__DIRECTIONS FOR THIS TASK__: Only the lines below from the one containing "Residential (742, 930)" to the one containing "Home (516, 44)" should be repeated, both included and unchanged.

^^^^^^^^^^^^^^^^

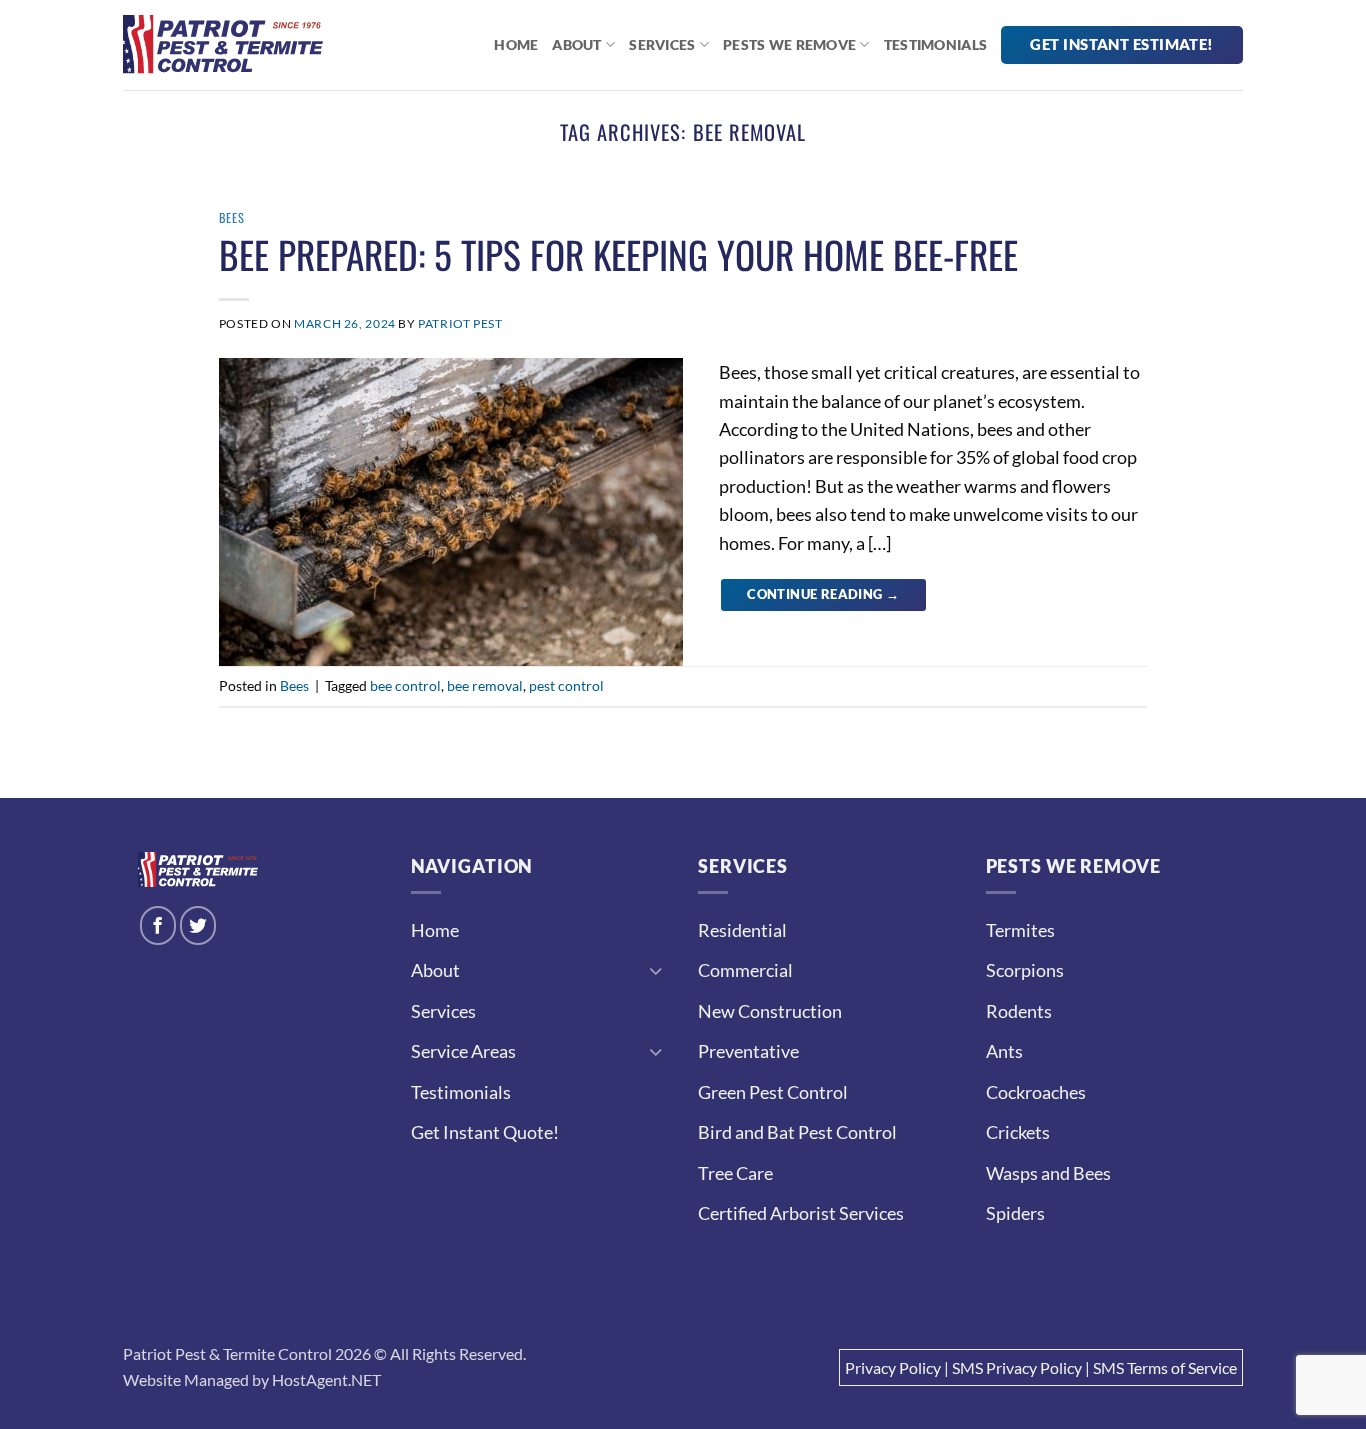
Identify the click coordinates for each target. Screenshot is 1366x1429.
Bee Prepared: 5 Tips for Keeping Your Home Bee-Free (618, 254)
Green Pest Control (773, 1092)
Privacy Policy (893, 1367)
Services (662, 44)
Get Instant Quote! (485, 1132)
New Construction (770, 1011)
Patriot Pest (460, 323)
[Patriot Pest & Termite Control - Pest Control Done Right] (223, 45)
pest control (566, 685)
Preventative (748, 1051)
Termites (1020, 930)
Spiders (1015, 1213)
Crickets (1018, 1132)
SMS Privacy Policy (1017, 1367)
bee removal (485, 685)
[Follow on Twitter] (198, 925)
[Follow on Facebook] (158, 925)
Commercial (745, 970)
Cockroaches (1036, 1092)
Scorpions (1025, 970)
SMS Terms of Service (1165, 1367)
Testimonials (935, 44)
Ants (1004, 1051)
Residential (742, 930)
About (576, 44)
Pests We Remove (789, 44)
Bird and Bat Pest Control (797, 1132)
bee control (405, 685)
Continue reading (823, 594)
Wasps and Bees (1048, 1173)
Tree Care (735, 1173)
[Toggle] (656, 970)
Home (516, 44)
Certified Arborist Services (801, 1213)
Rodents (1019, 1011)
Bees (232, 217)
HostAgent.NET (326, 1379)
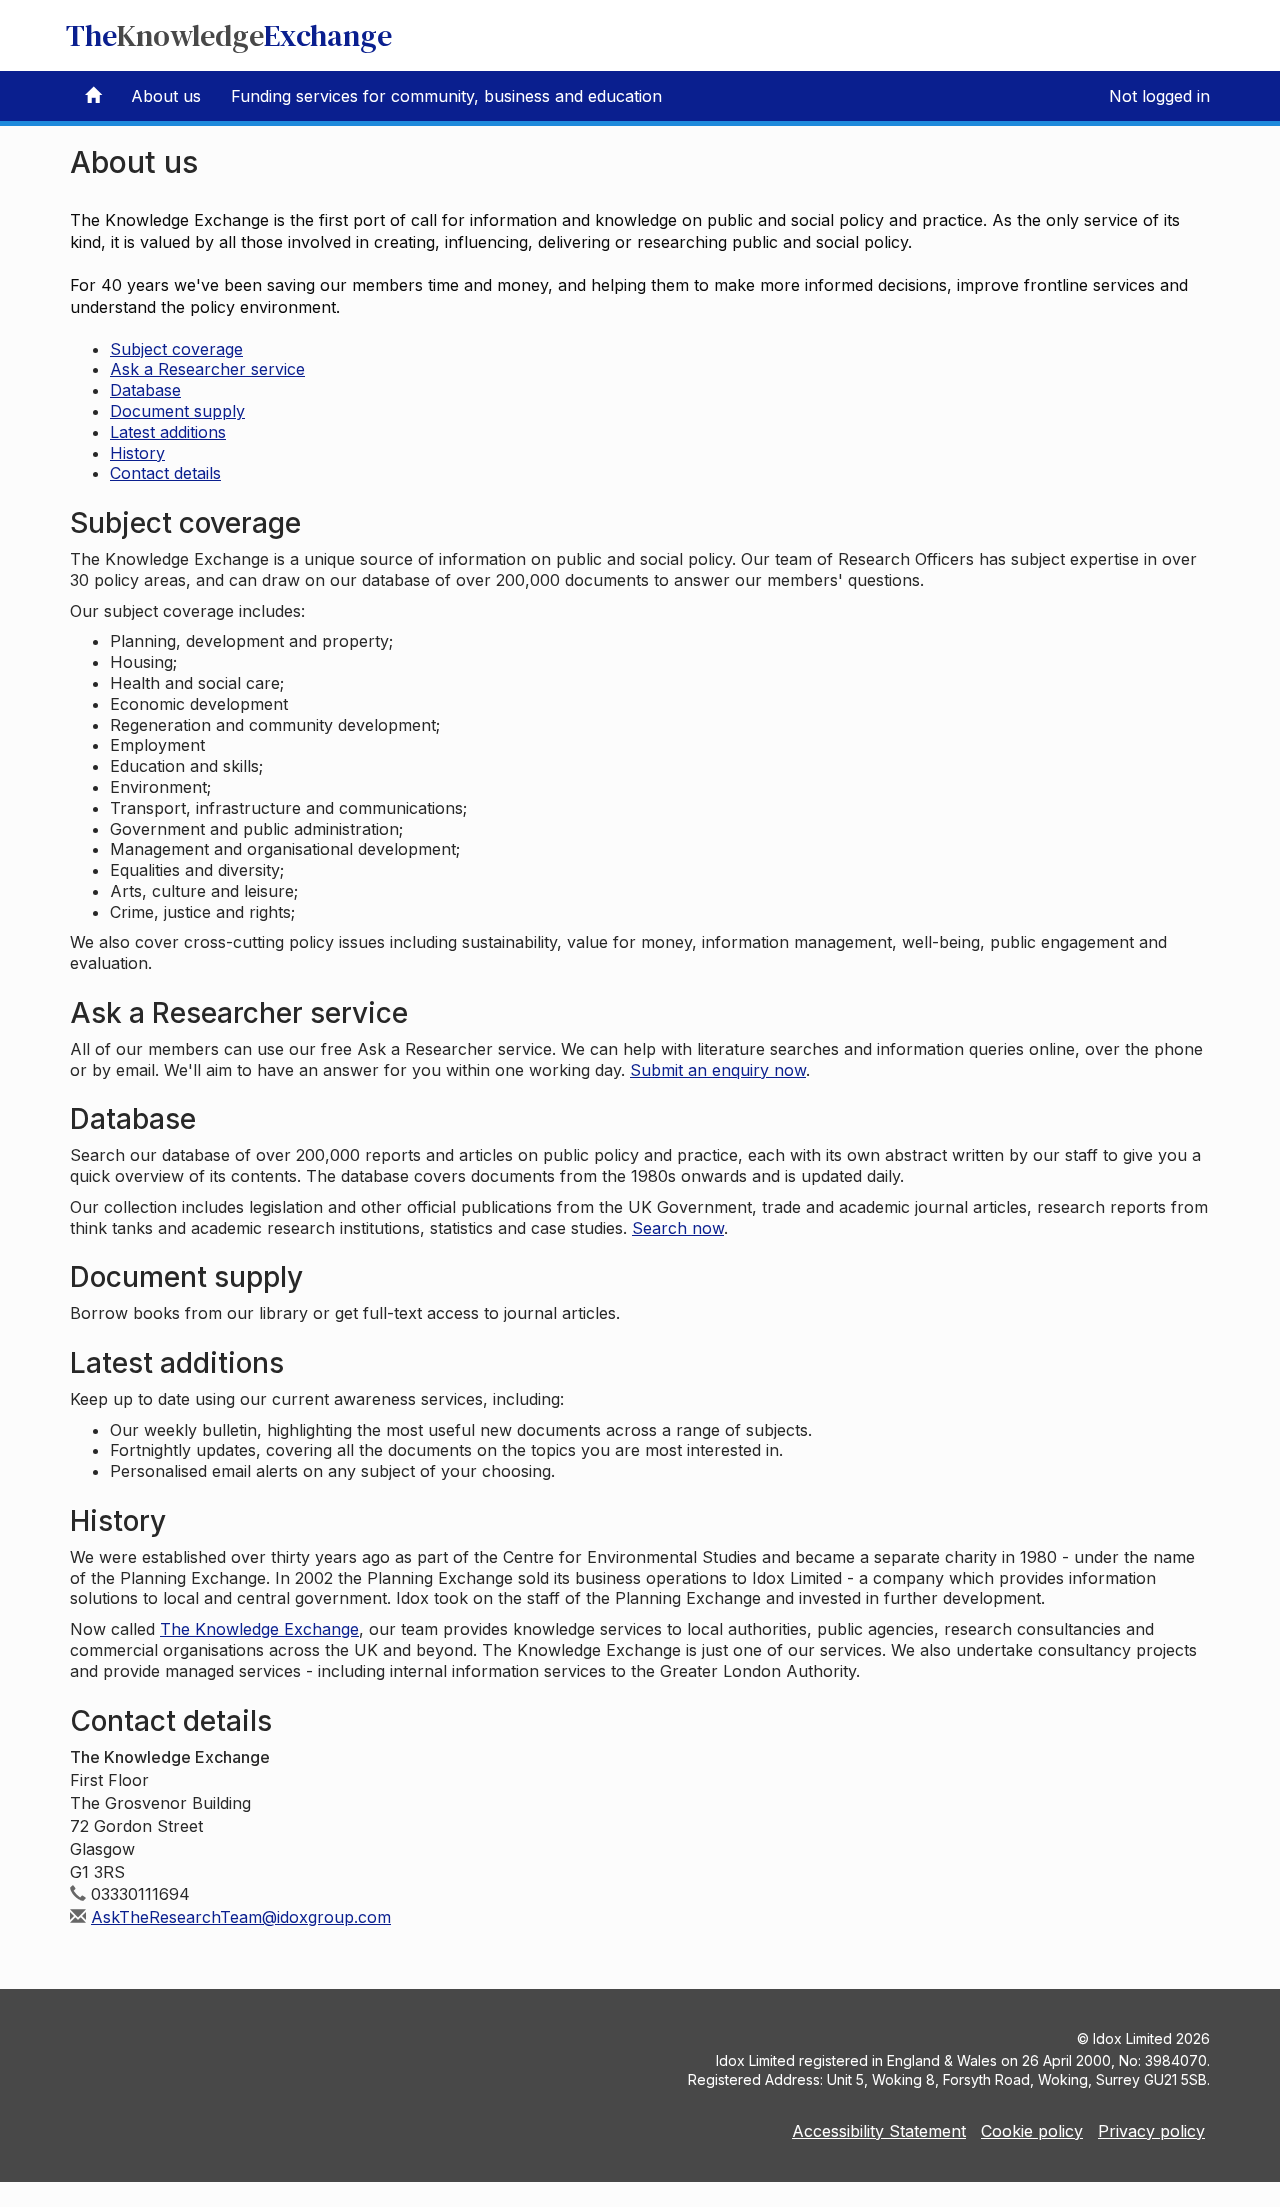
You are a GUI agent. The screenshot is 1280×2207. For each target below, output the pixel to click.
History (137, 453)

^^^^^^^^^^^^^^^^

__SOLUTION BELOW__:
Residential (742, 930)
About (576, 44)
Pests We Remove (789, 44)
Bird and Bat Pest Control (797, 1132)
bee control (405, 685)
Continue reading (823, 594)
Wasps and Bees (1048, 1173)
Tree Care (735, 1173)
[Toggle] (656, 970)
Home (516, 44)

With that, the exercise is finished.